The integration of neuroscience and neurotechnologies into bioethical debates about autonomy and capacity to consent will not be without its difficulties, and will give rise to new challenges in bioethics.  Neuroscience may undermine psychiatric models of assessing consent and psychotherapeutic approaches to treating anorexia nervosa.  This could lead to a further pathologization of anorexia, to the neglect of other causal factors such a family systems, socio-cultural influences, and other psychologically-relevant antecedent events.  Anorexia nervosa, like many other mental illnesses, is a multidimensional disorder that results from a complicated interplay of physiological, psychological, and social factors.  Neuroscience may be useful in informing clinical assessments of anorectics' capacity to consent, but it cannot replace other clinical assessment tools to both evaluated capacity to consent, and to treat anorexia.

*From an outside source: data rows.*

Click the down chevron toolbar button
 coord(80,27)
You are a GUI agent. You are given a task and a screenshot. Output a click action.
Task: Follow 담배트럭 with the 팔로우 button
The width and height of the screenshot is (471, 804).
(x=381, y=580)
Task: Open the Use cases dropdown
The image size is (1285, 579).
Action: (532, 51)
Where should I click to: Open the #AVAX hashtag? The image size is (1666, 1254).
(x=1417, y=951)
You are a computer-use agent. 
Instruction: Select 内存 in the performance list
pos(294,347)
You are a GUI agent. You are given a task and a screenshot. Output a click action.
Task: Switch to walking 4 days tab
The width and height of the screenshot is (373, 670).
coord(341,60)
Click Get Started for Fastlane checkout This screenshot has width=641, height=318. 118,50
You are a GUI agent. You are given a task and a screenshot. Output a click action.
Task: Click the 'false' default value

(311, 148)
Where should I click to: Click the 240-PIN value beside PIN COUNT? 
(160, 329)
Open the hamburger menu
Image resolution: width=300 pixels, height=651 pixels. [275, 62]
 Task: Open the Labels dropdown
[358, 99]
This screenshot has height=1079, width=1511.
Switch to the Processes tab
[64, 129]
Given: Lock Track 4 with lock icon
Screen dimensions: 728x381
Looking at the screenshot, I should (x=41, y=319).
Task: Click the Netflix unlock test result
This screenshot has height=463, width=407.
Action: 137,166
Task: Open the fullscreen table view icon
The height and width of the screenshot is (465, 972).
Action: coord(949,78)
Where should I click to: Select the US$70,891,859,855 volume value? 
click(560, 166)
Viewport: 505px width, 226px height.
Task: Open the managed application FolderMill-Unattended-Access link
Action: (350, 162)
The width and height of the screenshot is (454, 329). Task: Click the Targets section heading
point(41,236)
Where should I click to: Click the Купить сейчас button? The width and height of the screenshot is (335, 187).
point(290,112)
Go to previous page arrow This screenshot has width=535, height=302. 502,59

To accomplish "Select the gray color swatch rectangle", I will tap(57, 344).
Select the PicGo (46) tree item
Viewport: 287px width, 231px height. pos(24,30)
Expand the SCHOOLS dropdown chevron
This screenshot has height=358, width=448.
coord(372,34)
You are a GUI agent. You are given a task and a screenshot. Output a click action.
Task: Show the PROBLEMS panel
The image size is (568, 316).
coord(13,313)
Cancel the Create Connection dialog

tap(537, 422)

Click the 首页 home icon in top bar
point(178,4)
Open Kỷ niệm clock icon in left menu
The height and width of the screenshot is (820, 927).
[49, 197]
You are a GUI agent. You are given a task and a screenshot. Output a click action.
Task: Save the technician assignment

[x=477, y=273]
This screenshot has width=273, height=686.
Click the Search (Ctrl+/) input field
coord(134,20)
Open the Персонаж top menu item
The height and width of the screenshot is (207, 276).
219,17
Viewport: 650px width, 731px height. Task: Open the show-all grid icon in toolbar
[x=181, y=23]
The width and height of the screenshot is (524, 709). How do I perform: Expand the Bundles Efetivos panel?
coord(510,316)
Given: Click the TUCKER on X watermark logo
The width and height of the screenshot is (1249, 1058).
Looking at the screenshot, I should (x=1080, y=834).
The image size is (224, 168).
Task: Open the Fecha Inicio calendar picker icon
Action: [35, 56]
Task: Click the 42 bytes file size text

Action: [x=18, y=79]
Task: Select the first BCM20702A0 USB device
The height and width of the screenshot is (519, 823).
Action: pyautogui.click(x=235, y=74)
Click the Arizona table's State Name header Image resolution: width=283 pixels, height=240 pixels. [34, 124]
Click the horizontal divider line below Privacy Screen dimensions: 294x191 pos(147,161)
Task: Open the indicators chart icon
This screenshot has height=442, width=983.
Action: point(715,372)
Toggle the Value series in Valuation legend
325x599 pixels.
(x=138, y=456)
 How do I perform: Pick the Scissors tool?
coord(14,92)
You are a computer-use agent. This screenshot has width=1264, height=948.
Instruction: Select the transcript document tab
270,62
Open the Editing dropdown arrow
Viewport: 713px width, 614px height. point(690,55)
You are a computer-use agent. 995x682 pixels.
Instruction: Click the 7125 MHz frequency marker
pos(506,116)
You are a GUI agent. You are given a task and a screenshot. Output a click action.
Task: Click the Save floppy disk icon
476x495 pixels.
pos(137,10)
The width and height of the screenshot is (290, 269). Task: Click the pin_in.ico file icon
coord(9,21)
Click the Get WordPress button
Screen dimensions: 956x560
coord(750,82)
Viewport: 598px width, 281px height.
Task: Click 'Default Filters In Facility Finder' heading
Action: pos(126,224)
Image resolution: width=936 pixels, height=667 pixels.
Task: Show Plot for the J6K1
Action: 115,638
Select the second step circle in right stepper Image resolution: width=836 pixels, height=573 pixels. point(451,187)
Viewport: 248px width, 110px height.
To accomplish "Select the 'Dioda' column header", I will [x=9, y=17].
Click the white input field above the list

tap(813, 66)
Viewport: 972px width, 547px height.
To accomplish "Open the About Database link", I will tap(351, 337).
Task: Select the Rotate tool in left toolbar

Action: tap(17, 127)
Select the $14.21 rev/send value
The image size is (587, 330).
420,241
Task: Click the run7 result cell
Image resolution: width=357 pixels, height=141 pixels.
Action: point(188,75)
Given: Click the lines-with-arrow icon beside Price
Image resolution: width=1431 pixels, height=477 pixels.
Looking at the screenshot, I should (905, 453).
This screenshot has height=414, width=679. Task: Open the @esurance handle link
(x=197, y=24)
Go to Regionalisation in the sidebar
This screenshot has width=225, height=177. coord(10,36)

On a final note, neuroscientific data on anorectics may lead some clinicians to view certain cases of anorexia as truly incurable.  If this is the case, clinicians will need to face difficult decisions about pursuing palliative care rather than therapeutic treatment.  This raises questions of beneficence and non-maleficence as well as concerns about quality, rather than quantity, of life.  If neuroscientific data indicates that certain cases of anorexia are incurable, or that patients with anorexia have capacity to consent even whilst continuing to refuse treatment to the point of death, can it ever be consistent with a doctor's professional responsibilities to allow a patient to forgo treatment and sustenance?  Neuroscience will not answer any of these difficult questions, but it has already, and will continue to contribute valuable empirical data to inform the debate about autonomy and capacity to consent, and move that debate into the future.